* EXCERPTED PASSAGE:
>> Start

Re: introducing streamy-db

Posted by Maximilian Michels <mx...@apache.org>.
@Gleb Thanks for pointing out some of the features unique to Scio! Have yet to 
try it out, but I see many Beam folks liking it a lot.

@Jan I think the Beam version is hardcoded in Scio because Scio is essentially a 
layer on top of Beam and some of its internals. While the public API does not 
change much, some of the internals do and thus you can't freely choose the Beam 
version. Perhaps Gleb can give more insight?

I think it would be fine to add your project to the page. We don't have strict 
requirements for the level of maturity of the project. Feel free to open a PR.

Let's have a chat at Fosdem! :)

Cheers,
Max

On 07.01.19 16:43, jan.doms@gmail.com wrote:
> Hi all,
> 
> I think I'm going to stick with scala and scio :-).
> 
> I'm curious though: why is there a hard coupling between scio and beam versions? 
> I was hoping to use latest scio 0.7.0-beta2 with beam 2.9.0 but that appears to 
> get blocked, which was unexpected to me.
> 
> Regarding the suggestion to add my project to this page: I'm flattered, but it's 
> all still very early and prototype like...
> 
> Btw, Max, I was wondering where I heard your name before. Apparently it's 
> because I was planning to go to your fosdem talk.
> So if you or anyone else want to have a chat, I should probably be there on 
> sunday :-).
> 
> Kind regards,
> Jan
> 
> 
> On Mon, 7 Jan 2019 at 17:13, Gleb Kanterov <gleb@spotify.com 
> <ma...@spotify.com>> wrote:
> 
>     Agree with Max that scio is lagging behind. However, it also has features
>     that significantly reduce boilerplate, and even improve performance. For
>     instance, the latest version (0.7.0) automatically derives binary coders for
>     case classes using macro at compile-time, that is a way better
>     than Java/Kryo serialization.
> 
>     Jan, if you find that you are missing features, or have general feedback,
>     you are always welcome to create issues or pull requests in spotify/scio
>     <https://github.com/spotify/scio> repository :).
> 
>     Gleb
> 
>     On Mon, Jan 7, 2019 at 4:57 PM Maximilian Michels <mxm@apache.org
>     <ma...@apache.org>> wrote:
> 
>         Interesting project, Jan! I think we could add your project to this page:
>         https://beam.apache.org/community/integrations/
> 
>         The benefit of using the Java DSL would be to be able to directly track
>         Beam.
>         The Scio Scala DSL usually lags a bit behind. But since you probably don't
>         require the latest features and Scala is more enjoyable for you, I think
>         your
>         current design choice is sensible.
> 
>         Best,
>         Max
> 
>         On 04.01.19 16:22, Kenneth Knowles wrote:
>          > Scio is a Scala wrapper on top of Beam's Java SDK. So it still
>         benefits from the
>          > maturity of Beam Java in terms of performance and reliability. Using
>         Scala will
>          > definitely be less verbose than Java. You can use Scio or the Java
>         SDK directly
>          > with Scala's support for calling Java libraries.
>          >
>          > Kenn
>          >
>          > On Sun, Dec 30, 2018 at 12:38 PM <jan.doms@gmail.com
>         <ma...@gmail.com>
>          > <mailto:jan.doms@gmail.com <ma...@gmail.com>>> wrote:
>          >
>          >     Hi Chak,
>          >
>          >     I'm not sure if it's the correct decision...

>> End

* THE TASK:
In the mailing-list reply about streamy-db, write out the passage from "I think it would" up to and including "and scio :-).", switching "chat" to "conversation".

* DATASET EXCERPTS:

>> Start

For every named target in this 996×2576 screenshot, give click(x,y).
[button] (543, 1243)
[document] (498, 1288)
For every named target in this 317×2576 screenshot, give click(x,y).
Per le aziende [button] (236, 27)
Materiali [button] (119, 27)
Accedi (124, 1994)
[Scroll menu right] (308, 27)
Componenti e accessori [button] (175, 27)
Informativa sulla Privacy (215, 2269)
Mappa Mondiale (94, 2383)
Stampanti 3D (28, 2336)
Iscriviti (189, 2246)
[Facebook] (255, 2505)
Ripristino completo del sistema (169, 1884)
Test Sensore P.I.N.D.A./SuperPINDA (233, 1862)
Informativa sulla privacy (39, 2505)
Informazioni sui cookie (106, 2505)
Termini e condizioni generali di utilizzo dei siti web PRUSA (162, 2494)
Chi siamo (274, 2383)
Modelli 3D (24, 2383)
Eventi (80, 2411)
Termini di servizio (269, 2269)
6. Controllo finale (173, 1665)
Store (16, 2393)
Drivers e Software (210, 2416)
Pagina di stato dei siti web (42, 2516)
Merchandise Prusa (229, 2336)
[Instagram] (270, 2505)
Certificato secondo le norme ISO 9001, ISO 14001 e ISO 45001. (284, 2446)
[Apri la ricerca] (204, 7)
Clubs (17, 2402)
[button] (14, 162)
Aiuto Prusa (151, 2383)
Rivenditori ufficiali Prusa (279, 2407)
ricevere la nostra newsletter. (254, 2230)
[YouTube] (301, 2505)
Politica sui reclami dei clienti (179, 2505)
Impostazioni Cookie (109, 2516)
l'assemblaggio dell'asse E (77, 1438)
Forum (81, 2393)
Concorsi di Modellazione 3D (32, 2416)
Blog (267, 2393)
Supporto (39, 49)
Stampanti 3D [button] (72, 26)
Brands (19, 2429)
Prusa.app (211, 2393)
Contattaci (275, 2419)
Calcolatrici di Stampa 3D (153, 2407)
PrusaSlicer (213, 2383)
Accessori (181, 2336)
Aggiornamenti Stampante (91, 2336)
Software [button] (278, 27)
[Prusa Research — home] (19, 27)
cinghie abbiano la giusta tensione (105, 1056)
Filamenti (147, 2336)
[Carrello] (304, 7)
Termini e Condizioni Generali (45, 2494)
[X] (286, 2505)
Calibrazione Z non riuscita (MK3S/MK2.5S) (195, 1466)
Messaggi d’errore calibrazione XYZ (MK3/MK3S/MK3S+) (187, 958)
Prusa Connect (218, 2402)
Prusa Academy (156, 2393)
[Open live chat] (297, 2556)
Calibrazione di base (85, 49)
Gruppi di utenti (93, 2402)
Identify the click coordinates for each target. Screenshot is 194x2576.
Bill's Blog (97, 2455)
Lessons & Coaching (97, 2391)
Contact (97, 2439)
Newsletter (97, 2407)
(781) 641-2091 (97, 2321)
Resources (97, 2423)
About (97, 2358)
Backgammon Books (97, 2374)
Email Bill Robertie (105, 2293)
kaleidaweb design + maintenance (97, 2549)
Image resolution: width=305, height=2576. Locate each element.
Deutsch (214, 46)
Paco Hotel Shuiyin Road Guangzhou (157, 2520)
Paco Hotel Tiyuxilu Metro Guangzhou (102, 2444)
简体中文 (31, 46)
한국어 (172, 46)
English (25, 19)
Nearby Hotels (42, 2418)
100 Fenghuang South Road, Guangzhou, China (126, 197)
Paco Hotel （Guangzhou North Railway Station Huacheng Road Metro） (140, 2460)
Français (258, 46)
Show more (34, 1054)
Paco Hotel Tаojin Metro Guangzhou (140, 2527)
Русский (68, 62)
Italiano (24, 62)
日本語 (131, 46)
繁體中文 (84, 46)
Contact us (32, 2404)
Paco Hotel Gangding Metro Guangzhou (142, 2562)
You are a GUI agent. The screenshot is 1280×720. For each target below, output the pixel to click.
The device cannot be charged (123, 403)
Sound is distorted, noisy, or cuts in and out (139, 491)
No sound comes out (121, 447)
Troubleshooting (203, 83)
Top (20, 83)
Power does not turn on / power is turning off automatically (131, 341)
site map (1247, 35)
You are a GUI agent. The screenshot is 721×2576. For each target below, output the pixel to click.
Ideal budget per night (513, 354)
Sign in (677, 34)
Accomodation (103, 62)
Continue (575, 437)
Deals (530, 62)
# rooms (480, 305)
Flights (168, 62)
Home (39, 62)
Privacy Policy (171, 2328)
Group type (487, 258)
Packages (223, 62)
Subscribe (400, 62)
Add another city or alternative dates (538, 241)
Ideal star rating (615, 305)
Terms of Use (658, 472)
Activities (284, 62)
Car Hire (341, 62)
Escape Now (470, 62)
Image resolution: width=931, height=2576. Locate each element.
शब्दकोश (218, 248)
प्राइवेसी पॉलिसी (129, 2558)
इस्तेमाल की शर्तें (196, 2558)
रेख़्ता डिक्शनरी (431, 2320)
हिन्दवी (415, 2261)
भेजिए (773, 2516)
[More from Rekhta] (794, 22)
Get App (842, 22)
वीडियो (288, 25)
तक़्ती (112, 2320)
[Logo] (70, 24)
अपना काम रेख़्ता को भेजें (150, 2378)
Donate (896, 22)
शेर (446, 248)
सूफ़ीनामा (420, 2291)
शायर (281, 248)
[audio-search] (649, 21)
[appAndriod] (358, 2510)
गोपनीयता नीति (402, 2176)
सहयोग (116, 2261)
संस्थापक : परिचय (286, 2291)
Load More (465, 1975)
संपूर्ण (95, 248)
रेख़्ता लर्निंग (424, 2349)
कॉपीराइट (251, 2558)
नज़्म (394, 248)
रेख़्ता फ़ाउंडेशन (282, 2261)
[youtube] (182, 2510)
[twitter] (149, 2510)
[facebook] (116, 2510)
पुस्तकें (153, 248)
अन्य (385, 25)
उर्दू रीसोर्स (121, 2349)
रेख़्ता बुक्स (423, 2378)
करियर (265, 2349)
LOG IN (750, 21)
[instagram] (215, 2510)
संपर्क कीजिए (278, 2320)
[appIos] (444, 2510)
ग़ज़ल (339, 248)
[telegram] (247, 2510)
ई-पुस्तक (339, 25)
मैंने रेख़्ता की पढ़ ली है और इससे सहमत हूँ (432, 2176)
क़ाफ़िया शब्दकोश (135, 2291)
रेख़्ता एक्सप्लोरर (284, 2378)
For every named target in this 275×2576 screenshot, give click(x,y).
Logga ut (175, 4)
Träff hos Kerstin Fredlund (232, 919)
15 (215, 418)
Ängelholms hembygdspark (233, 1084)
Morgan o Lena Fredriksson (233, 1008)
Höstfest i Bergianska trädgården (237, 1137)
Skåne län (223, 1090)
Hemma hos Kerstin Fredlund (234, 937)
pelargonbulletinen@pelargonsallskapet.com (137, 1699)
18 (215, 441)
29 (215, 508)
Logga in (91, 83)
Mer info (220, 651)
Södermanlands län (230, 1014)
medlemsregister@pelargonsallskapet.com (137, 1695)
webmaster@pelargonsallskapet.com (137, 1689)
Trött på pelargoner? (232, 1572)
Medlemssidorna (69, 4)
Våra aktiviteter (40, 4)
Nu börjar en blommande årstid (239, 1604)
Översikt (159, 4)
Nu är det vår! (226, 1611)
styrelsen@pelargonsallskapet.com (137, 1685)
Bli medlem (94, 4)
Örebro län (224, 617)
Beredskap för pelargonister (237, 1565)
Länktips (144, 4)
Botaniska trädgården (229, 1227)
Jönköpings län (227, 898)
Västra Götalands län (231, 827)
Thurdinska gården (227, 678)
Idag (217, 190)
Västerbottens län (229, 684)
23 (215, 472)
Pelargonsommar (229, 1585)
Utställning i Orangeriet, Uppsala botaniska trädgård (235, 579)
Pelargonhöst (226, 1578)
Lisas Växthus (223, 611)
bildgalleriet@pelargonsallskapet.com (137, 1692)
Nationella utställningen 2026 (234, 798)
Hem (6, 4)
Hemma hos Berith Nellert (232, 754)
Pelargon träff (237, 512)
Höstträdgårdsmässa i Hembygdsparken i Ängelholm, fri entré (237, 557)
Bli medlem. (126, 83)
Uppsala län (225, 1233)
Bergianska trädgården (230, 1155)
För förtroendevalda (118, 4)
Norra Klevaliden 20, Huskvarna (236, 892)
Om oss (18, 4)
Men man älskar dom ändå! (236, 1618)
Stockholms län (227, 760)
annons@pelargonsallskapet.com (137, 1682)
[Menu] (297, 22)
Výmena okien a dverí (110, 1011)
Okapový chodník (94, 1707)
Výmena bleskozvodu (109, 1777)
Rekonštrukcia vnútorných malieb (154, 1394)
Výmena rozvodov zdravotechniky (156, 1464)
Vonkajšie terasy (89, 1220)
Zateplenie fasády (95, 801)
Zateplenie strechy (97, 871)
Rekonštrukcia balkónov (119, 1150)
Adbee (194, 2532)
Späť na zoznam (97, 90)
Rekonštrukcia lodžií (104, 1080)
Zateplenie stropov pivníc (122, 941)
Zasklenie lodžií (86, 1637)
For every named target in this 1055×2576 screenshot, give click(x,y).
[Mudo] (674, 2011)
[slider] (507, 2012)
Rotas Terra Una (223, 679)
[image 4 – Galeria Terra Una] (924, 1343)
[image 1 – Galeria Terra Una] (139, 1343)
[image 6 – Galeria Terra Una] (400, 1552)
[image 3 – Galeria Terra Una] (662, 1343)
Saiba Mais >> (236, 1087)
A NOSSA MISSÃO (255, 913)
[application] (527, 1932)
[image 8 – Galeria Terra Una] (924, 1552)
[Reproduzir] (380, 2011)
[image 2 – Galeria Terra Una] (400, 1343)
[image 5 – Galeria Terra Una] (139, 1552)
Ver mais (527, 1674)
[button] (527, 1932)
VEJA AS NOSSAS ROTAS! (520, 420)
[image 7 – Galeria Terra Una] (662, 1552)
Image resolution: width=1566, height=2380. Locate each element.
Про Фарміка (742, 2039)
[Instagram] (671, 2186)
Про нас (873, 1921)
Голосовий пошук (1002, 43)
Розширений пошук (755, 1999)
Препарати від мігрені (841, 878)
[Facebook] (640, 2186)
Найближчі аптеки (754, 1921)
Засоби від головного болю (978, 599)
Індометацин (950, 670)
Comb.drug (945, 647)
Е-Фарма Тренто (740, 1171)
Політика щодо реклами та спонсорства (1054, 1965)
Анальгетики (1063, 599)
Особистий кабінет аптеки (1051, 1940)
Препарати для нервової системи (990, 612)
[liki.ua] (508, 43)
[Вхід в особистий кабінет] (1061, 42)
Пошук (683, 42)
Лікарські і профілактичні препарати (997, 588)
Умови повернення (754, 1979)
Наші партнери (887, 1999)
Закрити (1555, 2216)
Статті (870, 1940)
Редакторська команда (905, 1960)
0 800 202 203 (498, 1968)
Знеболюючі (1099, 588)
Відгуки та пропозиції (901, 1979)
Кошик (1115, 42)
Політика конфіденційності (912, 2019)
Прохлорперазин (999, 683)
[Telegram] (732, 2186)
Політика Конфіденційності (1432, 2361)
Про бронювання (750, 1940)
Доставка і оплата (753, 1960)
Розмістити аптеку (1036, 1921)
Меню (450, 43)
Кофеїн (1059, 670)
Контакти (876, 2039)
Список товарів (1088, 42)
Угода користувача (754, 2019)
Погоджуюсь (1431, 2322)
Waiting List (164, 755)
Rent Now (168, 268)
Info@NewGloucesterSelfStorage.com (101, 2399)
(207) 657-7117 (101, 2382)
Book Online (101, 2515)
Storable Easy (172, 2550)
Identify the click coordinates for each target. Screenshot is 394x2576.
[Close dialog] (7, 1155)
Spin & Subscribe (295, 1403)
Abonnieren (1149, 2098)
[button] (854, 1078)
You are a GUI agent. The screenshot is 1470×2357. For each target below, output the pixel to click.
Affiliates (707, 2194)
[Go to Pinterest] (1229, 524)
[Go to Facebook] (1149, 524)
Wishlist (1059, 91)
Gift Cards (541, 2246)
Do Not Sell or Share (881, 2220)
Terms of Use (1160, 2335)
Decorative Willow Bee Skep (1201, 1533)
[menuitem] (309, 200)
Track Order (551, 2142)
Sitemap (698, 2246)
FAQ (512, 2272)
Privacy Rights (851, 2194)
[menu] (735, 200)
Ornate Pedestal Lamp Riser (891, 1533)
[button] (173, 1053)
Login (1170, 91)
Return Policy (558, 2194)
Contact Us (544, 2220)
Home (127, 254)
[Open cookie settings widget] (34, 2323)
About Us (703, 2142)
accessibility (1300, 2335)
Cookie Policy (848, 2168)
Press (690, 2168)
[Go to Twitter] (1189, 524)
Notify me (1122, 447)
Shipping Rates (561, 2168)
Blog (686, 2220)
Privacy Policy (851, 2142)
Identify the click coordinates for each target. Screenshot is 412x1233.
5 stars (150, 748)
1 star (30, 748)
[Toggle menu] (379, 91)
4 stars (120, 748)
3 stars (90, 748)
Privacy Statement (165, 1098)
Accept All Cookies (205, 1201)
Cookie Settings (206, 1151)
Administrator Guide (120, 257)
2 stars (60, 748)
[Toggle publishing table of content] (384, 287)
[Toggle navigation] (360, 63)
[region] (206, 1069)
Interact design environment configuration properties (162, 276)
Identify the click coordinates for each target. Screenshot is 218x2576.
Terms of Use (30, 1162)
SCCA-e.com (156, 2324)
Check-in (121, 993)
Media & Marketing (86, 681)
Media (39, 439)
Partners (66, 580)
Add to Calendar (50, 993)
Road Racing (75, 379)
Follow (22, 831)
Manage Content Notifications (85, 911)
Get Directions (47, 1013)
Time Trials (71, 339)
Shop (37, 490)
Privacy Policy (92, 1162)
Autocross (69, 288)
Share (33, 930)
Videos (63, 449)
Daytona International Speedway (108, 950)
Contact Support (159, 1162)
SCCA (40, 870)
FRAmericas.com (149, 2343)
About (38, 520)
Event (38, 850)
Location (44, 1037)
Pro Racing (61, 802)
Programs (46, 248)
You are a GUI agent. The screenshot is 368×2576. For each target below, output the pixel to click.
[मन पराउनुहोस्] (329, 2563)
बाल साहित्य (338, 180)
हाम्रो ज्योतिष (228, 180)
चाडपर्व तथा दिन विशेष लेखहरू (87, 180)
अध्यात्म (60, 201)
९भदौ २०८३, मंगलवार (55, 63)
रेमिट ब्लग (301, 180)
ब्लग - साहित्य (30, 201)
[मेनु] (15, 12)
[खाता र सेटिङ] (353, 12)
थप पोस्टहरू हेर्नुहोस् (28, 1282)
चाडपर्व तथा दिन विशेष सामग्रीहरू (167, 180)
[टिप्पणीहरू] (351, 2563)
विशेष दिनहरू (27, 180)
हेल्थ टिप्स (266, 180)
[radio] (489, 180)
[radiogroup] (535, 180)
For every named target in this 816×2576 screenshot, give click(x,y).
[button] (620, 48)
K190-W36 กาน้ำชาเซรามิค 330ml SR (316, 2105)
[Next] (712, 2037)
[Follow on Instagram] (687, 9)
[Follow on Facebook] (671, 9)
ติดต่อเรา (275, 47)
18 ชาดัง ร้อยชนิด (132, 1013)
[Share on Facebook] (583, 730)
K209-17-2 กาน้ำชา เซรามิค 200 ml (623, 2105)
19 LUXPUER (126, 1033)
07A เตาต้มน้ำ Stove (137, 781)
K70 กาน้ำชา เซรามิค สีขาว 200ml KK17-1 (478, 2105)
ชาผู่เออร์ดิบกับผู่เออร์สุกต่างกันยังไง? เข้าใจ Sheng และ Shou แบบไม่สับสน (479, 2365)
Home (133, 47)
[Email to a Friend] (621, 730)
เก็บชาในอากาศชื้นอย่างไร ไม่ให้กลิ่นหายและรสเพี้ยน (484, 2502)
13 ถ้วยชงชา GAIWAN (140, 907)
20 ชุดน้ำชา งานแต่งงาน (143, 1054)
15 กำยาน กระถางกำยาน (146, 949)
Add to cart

>> End

* THE SOLUTION:
I think it would be fine to add your project to the page. We don't have strict 
requirements for the level of maturity of the project. Feel free to open a PR.

Let's have a conversation at Fosdem! :)

Cheers,
Max

On 07.01.19 16:43, jan.doms@gmail.com wrote:
> Hi all,
> 
> I think I'm going to stick with scala and scio :-).